Print the records below from the first line through the line containing "Expand the 我的卡包 chevron arrow", both included, word for word.
━━ Records for this exercise ━━
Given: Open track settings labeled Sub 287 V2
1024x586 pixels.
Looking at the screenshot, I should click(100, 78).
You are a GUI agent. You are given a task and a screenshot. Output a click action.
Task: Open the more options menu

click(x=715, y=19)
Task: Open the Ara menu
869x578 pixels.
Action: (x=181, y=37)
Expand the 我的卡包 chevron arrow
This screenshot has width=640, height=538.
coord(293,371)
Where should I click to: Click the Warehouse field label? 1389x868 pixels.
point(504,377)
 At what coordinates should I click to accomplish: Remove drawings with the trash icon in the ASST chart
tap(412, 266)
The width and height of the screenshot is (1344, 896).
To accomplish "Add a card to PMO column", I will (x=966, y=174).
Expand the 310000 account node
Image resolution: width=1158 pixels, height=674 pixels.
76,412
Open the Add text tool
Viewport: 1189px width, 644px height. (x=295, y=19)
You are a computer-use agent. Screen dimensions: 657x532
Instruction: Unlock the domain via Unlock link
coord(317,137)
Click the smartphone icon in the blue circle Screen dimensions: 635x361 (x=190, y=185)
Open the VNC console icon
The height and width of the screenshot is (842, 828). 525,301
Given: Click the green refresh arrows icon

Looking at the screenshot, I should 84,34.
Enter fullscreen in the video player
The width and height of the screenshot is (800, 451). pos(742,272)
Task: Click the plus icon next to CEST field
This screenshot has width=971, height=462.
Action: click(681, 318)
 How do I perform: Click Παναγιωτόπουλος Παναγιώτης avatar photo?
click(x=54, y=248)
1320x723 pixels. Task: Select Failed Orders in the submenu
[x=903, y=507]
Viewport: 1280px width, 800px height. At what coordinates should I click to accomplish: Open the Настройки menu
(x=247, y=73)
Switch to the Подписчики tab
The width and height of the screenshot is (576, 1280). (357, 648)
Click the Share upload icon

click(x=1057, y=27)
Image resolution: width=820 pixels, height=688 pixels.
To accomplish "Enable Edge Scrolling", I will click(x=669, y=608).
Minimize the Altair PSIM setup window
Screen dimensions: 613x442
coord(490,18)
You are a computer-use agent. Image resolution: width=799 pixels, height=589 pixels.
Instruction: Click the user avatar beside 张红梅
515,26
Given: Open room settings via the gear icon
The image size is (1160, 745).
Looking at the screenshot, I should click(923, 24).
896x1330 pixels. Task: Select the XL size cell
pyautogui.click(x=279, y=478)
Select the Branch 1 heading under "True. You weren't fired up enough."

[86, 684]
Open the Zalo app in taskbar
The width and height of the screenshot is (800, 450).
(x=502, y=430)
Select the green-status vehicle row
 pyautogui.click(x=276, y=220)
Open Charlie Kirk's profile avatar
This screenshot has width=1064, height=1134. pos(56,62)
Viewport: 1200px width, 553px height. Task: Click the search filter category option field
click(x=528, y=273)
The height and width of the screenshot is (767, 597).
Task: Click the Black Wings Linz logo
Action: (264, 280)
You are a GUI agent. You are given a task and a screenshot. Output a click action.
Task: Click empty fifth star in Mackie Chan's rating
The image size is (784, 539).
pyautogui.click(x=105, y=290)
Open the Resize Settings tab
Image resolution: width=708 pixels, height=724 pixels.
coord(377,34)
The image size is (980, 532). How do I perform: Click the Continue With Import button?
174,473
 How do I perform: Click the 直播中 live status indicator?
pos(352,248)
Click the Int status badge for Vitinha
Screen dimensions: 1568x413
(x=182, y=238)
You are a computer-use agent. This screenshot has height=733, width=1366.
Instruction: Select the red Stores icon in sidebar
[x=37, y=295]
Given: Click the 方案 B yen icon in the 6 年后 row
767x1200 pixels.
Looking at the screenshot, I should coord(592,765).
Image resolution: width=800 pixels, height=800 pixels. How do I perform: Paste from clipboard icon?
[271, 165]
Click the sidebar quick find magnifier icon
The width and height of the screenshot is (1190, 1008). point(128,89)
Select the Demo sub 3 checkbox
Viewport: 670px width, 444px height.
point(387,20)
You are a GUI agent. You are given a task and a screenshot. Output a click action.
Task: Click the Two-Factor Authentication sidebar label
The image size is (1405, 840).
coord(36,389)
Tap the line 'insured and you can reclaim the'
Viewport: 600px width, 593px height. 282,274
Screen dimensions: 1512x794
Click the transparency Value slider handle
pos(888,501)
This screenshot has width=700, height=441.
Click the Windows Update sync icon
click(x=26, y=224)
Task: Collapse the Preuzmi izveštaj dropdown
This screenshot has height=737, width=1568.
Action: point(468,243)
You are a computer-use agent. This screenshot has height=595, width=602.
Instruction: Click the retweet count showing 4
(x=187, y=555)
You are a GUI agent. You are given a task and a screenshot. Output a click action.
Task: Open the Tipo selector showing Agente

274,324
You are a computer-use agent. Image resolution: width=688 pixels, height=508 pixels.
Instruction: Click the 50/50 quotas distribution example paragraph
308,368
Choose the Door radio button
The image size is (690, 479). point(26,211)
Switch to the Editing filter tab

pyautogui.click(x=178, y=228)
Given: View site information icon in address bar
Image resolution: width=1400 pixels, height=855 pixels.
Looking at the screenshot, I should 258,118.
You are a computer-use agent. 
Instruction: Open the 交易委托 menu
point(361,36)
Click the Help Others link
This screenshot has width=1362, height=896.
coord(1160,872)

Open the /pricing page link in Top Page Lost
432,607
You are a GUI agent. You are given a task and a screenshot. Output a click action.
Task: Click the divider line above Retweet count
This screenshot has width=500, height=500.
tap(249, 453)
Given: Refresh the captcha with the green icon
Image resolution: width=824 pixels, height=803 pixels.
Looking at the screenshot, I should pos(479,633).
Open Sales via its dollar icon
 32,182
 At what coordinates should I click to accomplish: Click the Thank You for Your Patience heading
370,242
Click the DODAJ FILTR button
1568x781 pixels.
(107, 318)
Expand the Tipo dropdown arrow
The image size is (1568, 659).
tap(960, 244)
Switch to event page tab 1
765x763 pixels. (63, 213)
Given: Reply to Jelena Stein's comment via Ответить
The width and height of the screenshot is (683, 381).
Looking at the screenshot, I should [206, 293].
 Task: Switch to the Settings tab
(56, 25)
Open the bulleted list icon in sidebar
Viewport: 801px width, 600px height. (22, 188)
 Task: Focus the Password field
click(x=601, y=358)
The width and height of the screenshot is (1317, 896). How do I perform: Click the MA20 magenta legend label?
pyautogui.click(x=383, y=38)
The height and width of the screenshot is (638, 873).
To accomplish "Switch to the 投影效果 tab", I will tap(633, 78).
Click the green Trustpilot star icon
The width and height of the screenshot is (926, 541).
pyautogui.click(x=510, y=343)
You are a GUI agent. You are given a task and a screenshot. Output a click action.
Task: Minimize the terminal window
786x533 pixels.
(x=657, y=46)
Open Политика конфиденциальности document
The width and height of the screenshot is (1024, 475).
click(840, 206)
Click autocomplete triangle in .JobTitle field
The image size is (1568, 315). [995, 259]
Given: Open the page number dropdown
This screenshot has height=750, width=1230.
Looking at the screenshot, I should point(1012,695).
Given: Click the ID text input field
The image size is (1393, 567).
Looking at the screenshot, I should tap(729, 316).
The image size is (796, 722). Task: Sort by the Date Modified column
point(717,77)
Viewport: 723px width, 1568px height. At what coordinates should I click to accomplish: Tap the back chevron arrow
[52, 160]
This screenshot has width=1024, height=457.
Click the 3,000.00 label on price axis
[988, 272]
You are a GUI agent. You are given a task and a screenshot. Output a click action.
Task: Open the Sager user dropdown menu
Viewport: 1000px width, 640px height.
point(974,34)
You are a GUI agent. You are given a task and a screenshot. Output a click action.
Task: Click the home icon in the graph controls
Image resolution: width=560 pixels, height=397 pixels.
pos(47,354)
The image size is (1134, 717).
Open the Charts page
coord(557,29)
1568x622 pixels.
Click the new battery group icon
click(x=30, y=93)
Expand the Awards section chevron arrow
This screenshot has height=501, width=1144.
━━━
§ **Response for this exercise**:
Given: Open track settings labeled Sub 287 V2
1024x586 pixels.
Looking at the screenshot, I should click(100, 78).
You are a GUI agent. You are given a task and a screenshot. Output a click action.
Task: Open the more options menu

click(x=715, y=19)
Task: Open the Ara menu
869x578 pixels.
Action: (x=181, y=37)
Expand the 我的卡包 chevron arrow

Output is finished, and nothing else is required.